National Aerospace Laboratory of Japan

Agency overview
- Abbreviation: NAL
- Former name: National Aeronautical Laboratory
- Formed: July 1955; 71 years ago (as National Aeronautical Laboratory) 1963; 63 years ago (as National Aerospace Laboratory of Japan)
- Dissolved: October 1, 2003; 22 years ago (merged into JAXA)
- Type: Space agency
- Jurisdiction: Japan
- Official language: Japanese

= National Aerospace Laboratory of Japan =

Space aviation organization/institute

The National Aerospace Laboratory of Japan (NAL), was established in July 1955. Originally known as the National Aeronautical Laboratory, it assumed its present name with the addition of the Aerospace Division in 1963. Since its establishment, it has pursued research on aircraft, rockets, and other aeronautical transportation systems, as well as peripheral technology. NAL was involved in the development of the autonomous ALFLEX aircraft and the cancelled HOPE-X spaceplane.

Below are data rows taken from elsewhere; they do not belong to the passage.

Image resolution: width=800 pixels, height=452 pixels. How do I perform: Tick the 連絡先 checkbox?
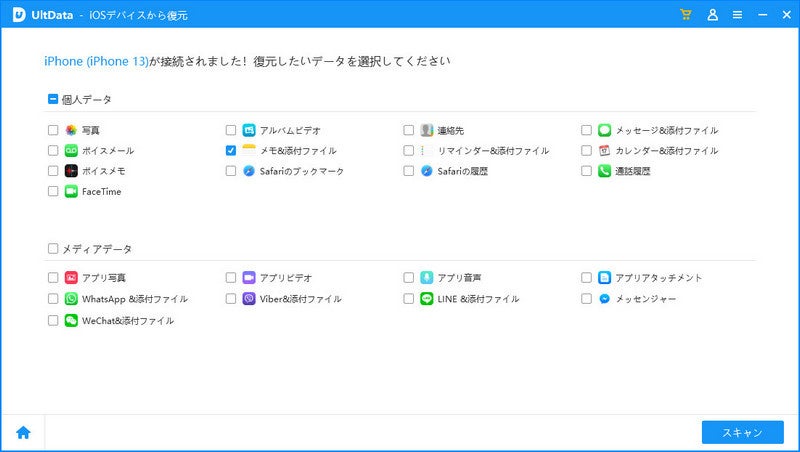(409, 130)
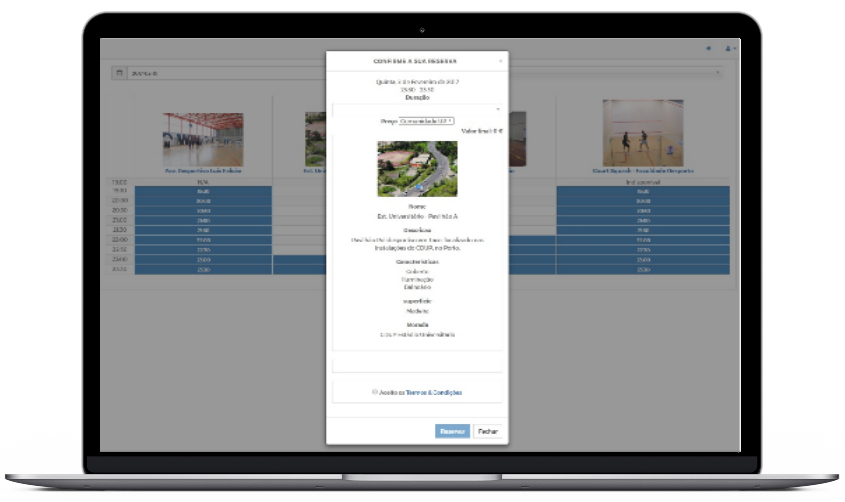Screen dimensions: 845x502
Task: Click the Fechar button
Action: (487, 431)
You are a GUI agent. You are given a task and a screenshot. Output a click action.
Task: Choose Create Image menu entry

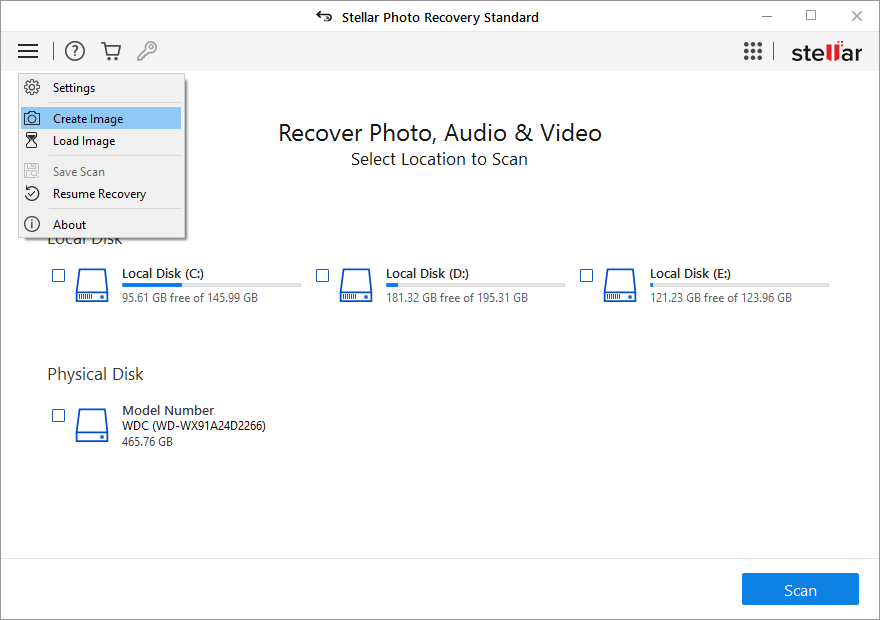pos(88,118)
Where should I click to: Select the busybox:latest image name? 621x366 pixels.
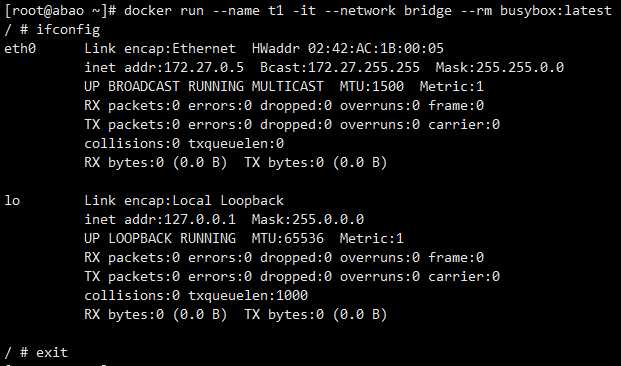pyautogui.click(x=556, y=11)
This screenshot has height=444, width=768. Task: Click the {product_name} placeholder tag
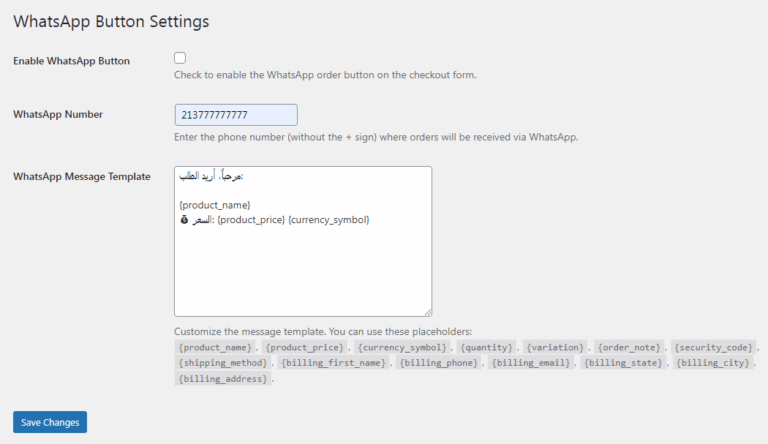(214, 347)

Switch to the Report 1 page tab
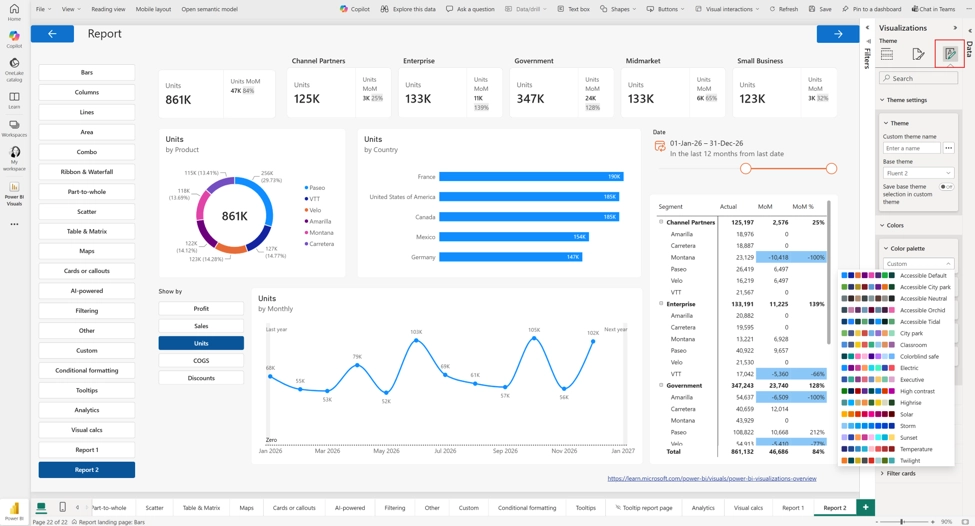[793, 507]
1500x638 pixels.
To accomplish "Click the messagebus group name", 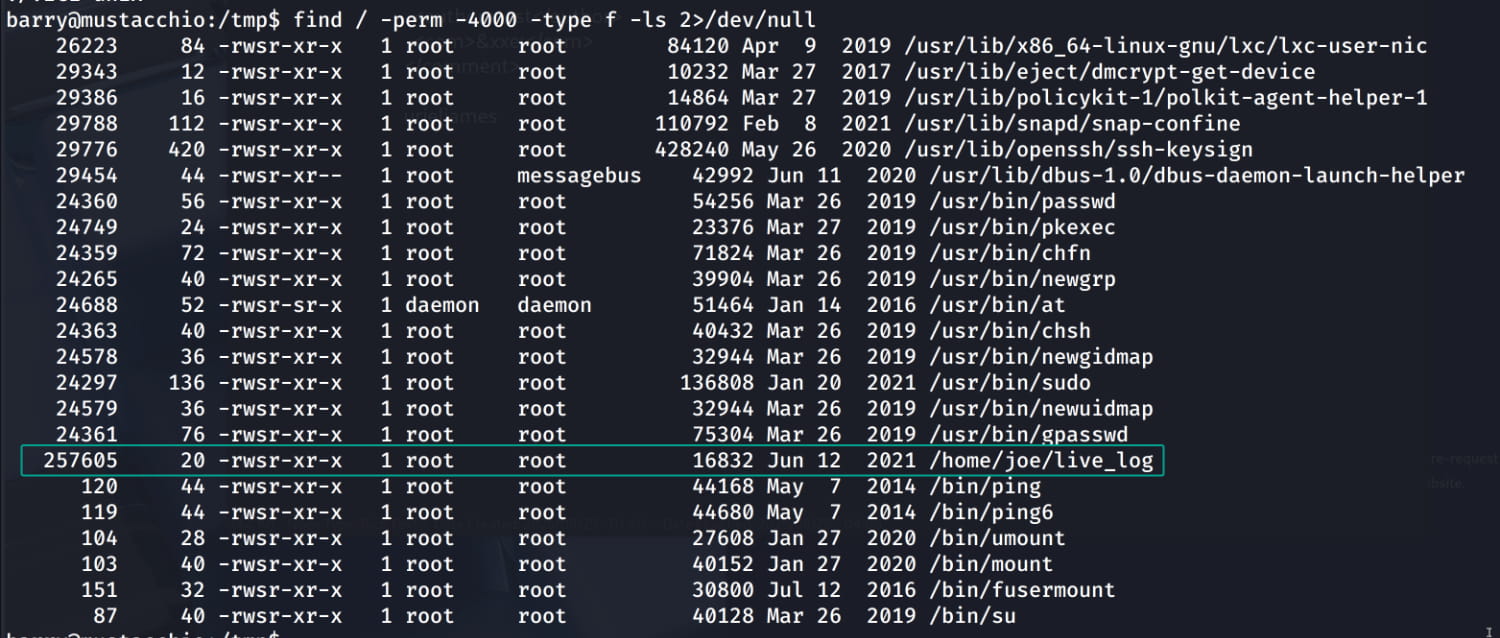I will 578,175.
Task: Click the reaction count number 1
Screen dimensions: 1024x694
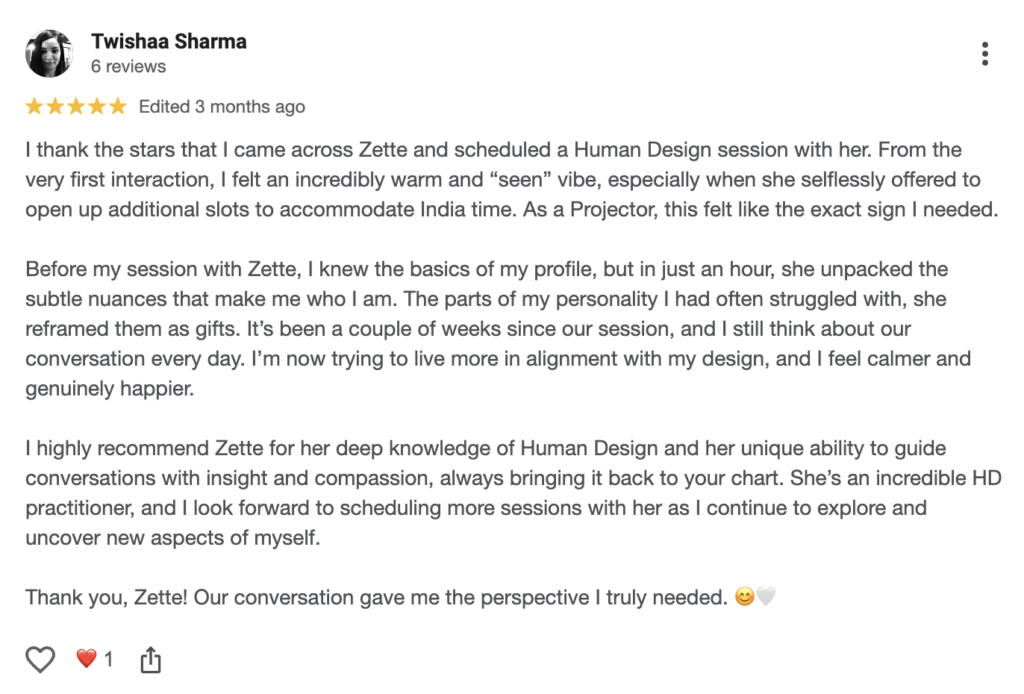Action: click(x=108, y=659)
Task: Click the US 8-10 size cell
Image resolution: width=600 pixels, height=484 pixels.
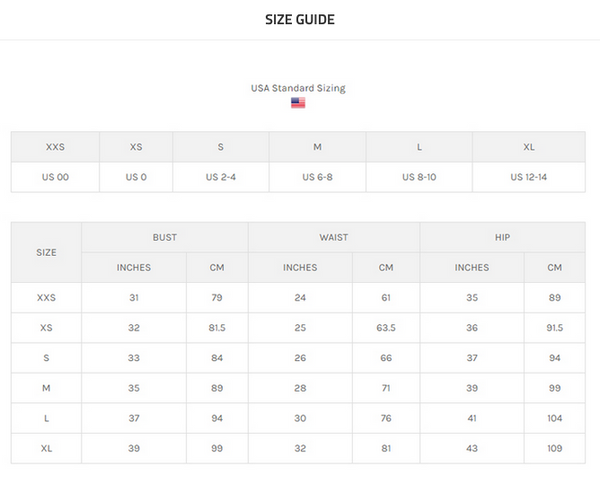Action: (x=419, y=177)
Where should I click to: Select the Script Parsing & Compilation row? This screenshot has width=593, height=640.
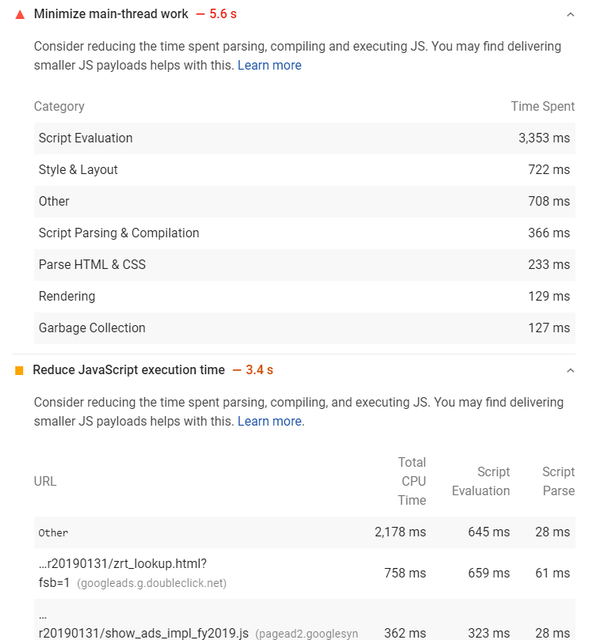click(304, 233)
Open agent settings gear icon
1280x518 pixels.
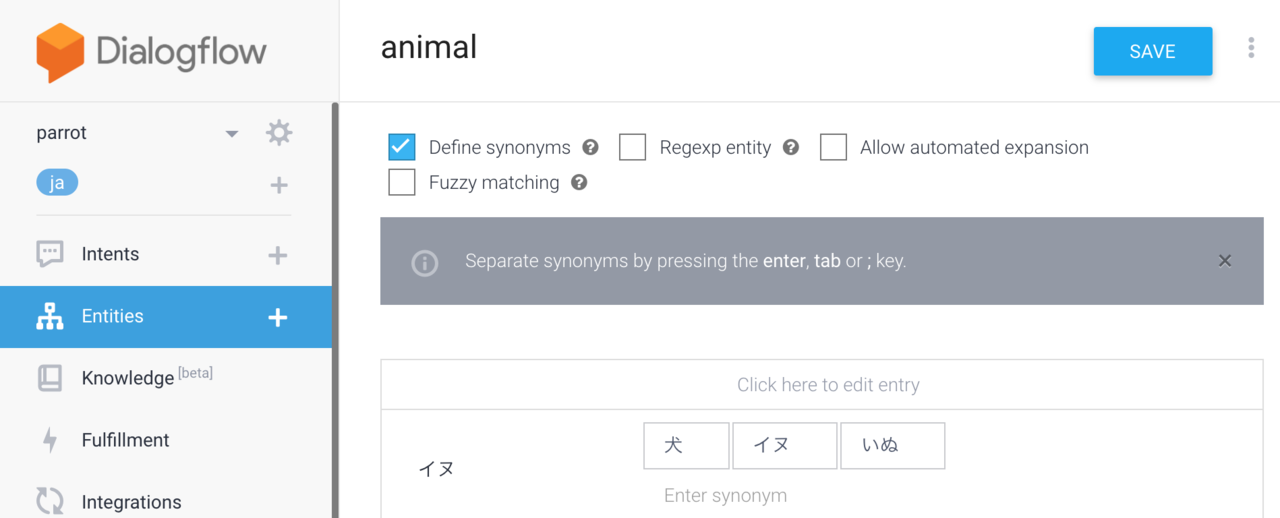pos(279,132)
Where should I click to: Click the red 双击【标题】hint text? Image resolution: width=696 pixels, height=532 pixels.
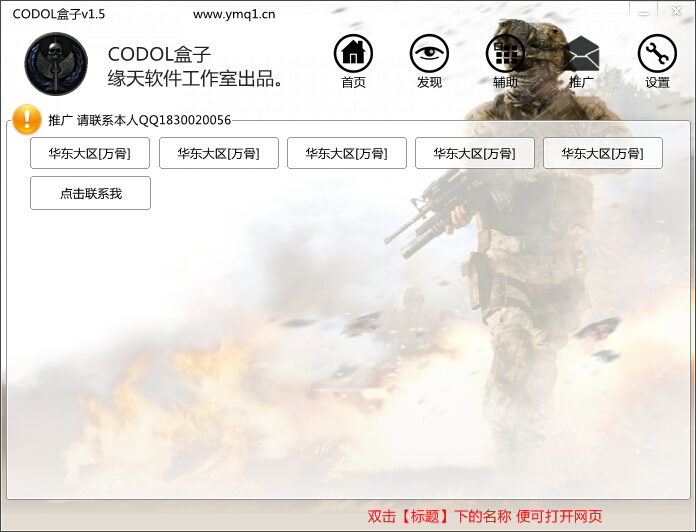pos(485,516)
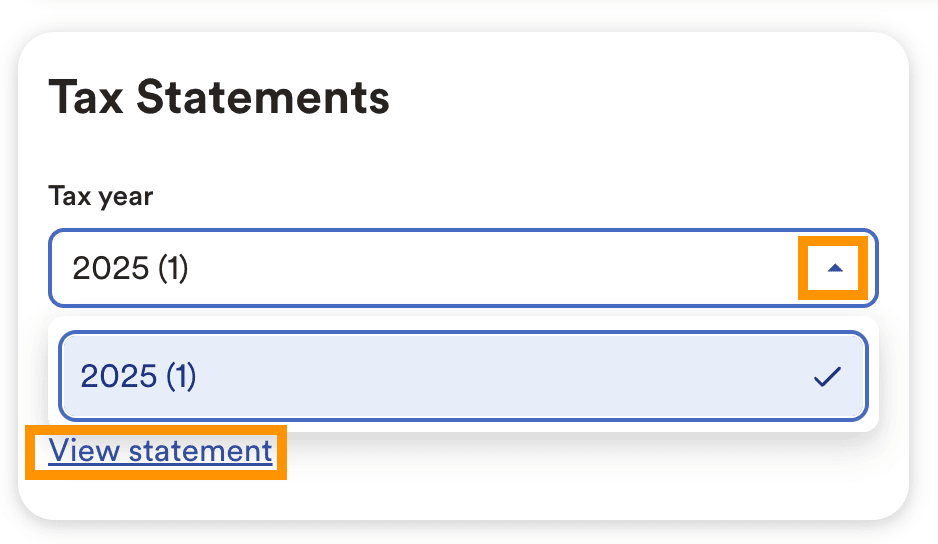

NAL has also endeavored to develop and enhance large-scale test facilities and make them available for use by related organizations, with the aim of improving test technology in these facilities.

The NAL began using computers to process data since the 1960s. It began working to develop supercomputer and numerical simulation technologies in order to execute full-scale numeric simulations. The NAL, in collaboration with Fujitsu, developed the Numerical Wind Tunnel parallel supercomputer system, which went into operation in 1993. From 1993 to 1995, it was the most power supercomputer in the world, and was one of the top 3 in the world until 1997. It remained in use for 9 years after it began operations.

On October 1, 2003, NAL, which had focused on research and development of next-generation aviation, merged with the Institute of Space and Astronautical Science (ISAS), and the National Space Development Agency (NASDA) of Japan into one Independent Administrative Institution: the Japan Aerospace Exploration Agency (JAXA).